[GIVEN PROBLEM 1] According to the forum thread, how many other projects is the trailer project competing with for money?

**** SOURCE DOCUMENT

# BE needing your H E L P !



## BeMahoney (Jan 26, 2014)

Hey friends, I NEED YOUR HELP!

It´s all about a project for the kids of our small town, namely

the Kindergarten St. Barbara - Trailer Project!

We bought a rotten Trailer, refurbished it and meanwhile placed it in the

garden of the "Kindergarten".

B E F O R E:









and

A F T E R:







,








We´re now competing with 15 other Projects to be granted money

for chairs, tables and all the stuff to equip this childhood dream properly.

P L E A S E go to the linked website and vote for us!

http://www.vr-förderprogramm.de/vb-bochum-witten-eg/Antraege/2014-1/Aktuelle-Antraege-Witten.php

PLEASE VOTE FOR: *Förderverein der KiTa St.Barbara Witten e.V.*

by clicking on *"Voting abgeben"* this can be done daily,until the end of June.

THANK YOU VERY MUCH EVERYBODY! - If we succeed, this will be awesome!

kind regards,

Be


----------



## Imperial (Feb 9, 2011)

good luck! :thumbsup: for the kids, i voted !


----------



## Beanflip (Sep 11, 2010)

One from me too!


----------



## BeMahoney (Jan 26, 2014)

Thank you very much! - Great to see you helping!

Hopefull everyone else joins in and votes every day until June-30-2014!

Great to know you help!

Thank you so much!

Kind regards,

Be


----------



## mr. green (Nov 3, 2012)

Okay, done.

Good luck.


----------



## leon13 (Oct 4, 2012)

jau erledigt ;-)

cheers


----------



## mr. green (Nov 3, 2012)

How many times are you allowed to vote?


----------



## ryguy27 (Nov 8, 2013)

I Think I Voted For You, Good Luck!


----------



## BeMahoney (Jan 26, 2014)

mr. green said:


> How many times are you allowed to vote?


 Hey Mr. Green,

thanks for caring about this!

********
**** GIVEN DATA

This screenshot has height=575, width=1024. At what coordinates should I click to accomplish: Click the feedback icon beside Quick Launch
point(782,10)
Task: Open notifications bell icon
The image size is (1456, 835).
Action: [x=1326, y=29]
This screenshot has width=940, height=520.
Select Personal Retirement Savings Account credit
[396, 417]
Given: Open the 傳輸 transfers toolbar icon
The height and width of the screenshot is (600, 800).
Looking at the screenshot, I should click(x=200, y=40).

********
**** GIVEN DATA

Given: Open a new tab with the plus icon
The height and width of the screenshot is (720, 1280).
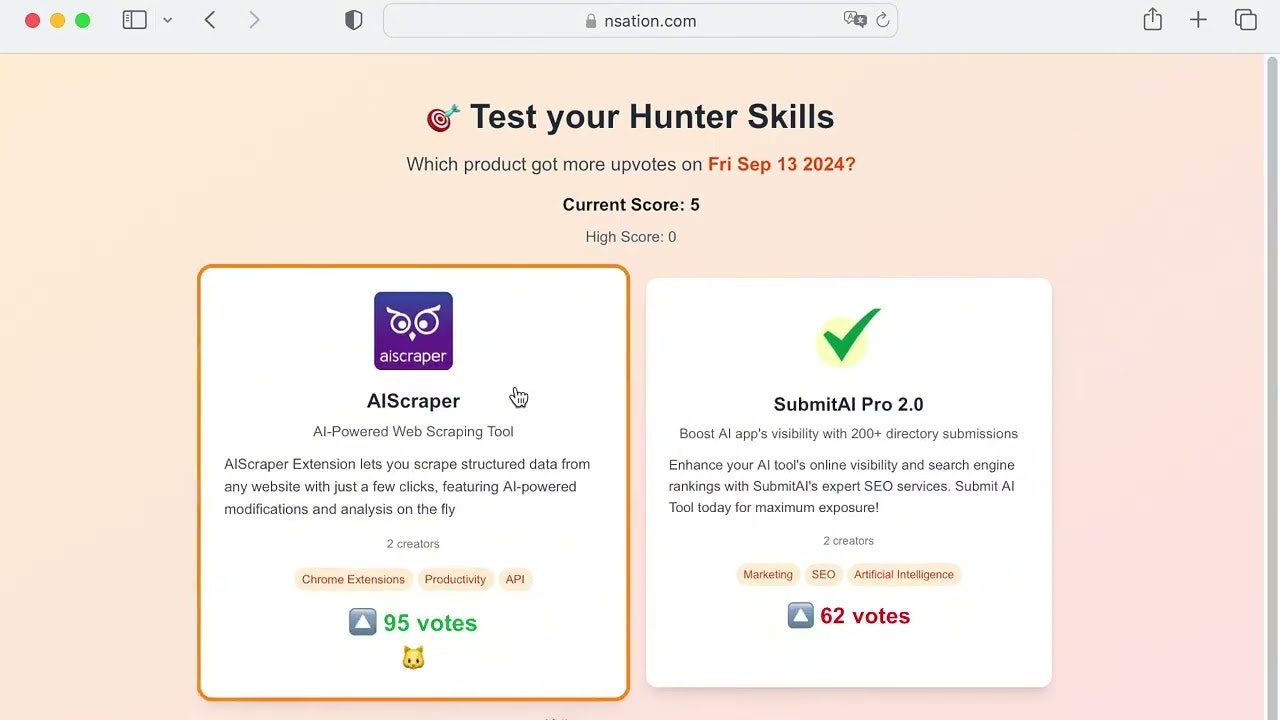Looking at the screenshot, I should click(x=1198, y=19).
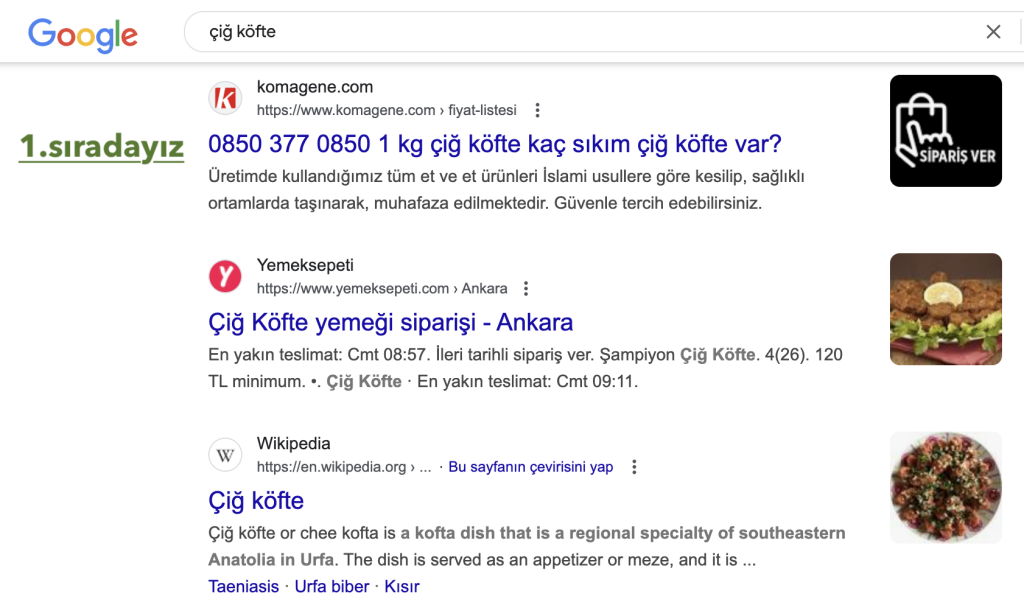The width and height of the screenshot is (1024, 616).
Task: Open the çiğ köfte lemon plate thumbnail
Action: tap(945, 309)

********
**** GIVEN DATA

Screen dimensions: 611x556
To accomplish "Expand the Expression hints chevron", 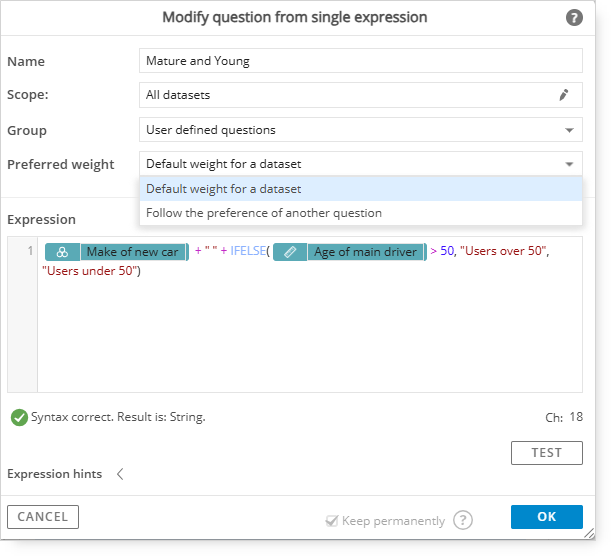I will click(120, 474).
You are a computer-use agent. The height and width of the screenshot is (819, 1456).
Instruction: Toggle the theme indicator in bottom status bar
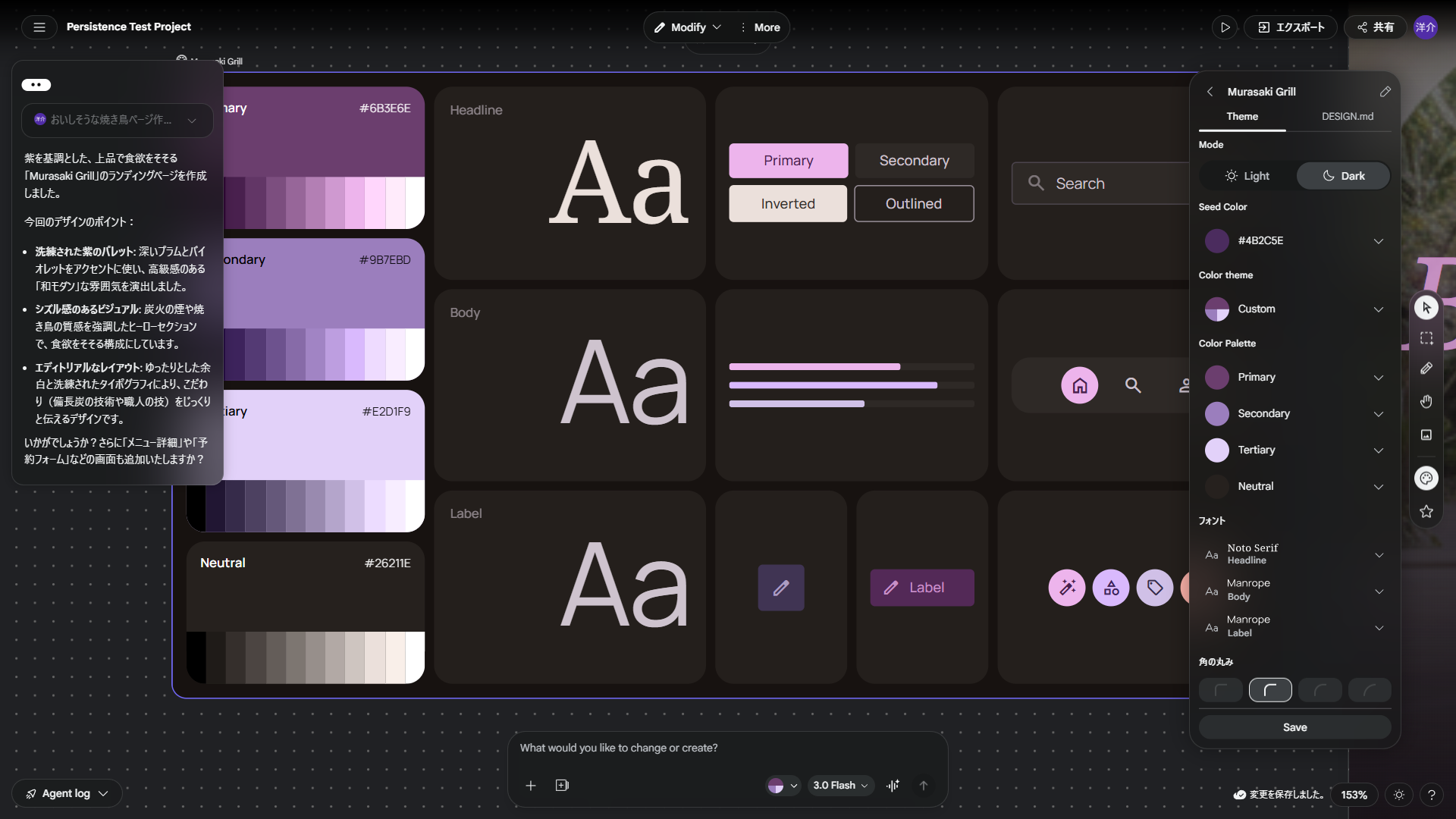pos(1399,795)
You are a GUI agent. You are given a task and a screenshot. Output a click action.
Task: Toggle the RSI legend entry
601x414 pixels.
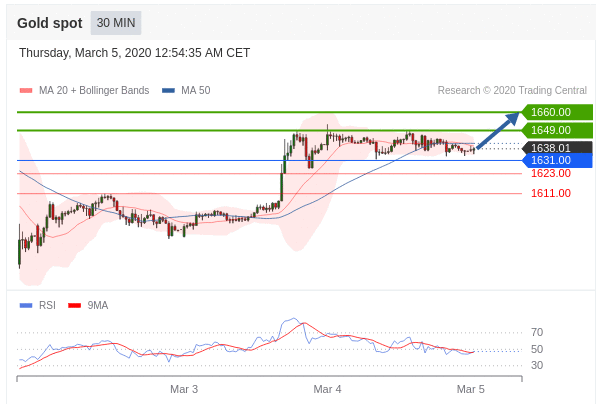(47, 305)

********

[GIVEN PROBLEM 2] In the listing, take the lines from the one with "This screenshot has width=940, height=520." up to and including the one with "Looking at the screenshot, I should click(x=200, y=40)." and write them out again, substituting "Choose" for "Select" and leaving everything else unchanged. Give only those lines.

[FULL SOLUTION 1] 15 other projects.

[FULL SOLUTION 2]
This screenshot has width=940, height=520.
Choose Personal Retirement Savings Account credit
[396, 417]
Given: Open the 傳輸 transfers toolbar icon
The height and width of the screenshot is (600, 800).
Looking at the screenshot, I should click(x=200, y=40).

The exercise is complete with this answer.